DIRECTION
Please count the lines of the items that contain the word "screenshot", and give only the number.

Word and item position data
>> Start
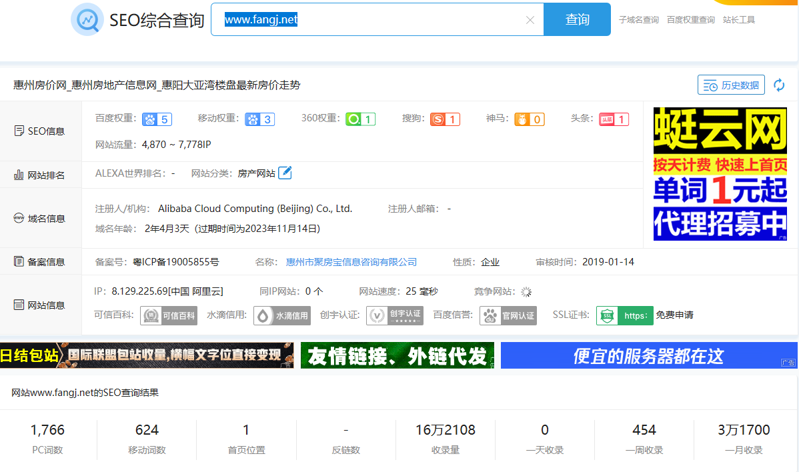Image resolution: width=799 pixels, height=472 pixels.
Task: Click the 360 weight green badge
Action: (x=360, y=119)
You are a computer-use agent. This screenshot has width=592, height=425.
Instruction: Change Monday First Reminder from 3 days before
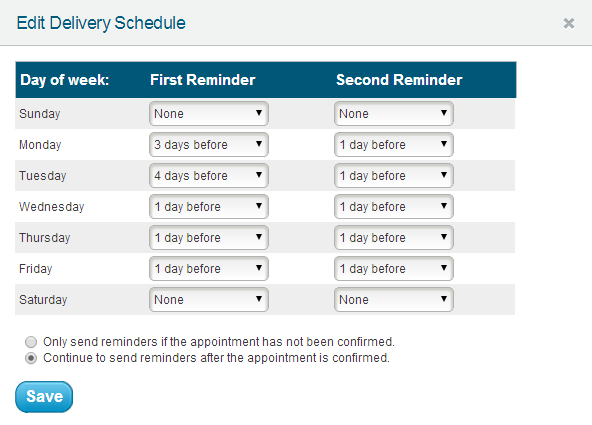tap(209, 145)
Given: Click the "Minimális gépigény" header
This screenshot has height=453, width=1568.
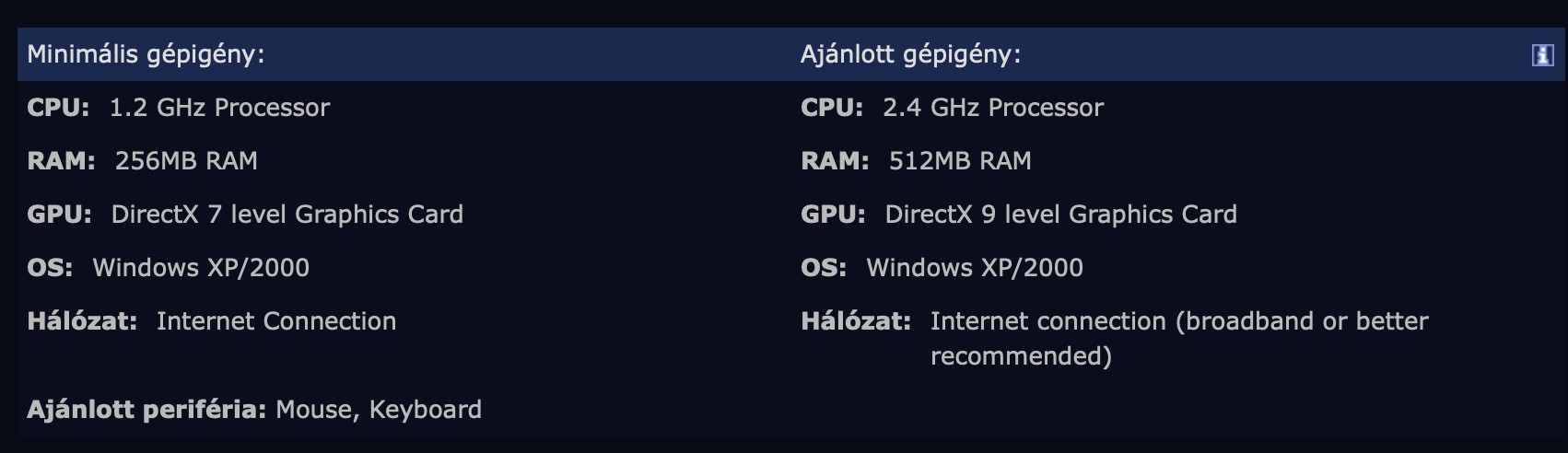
>> End
WRITTEN RESPONSE
2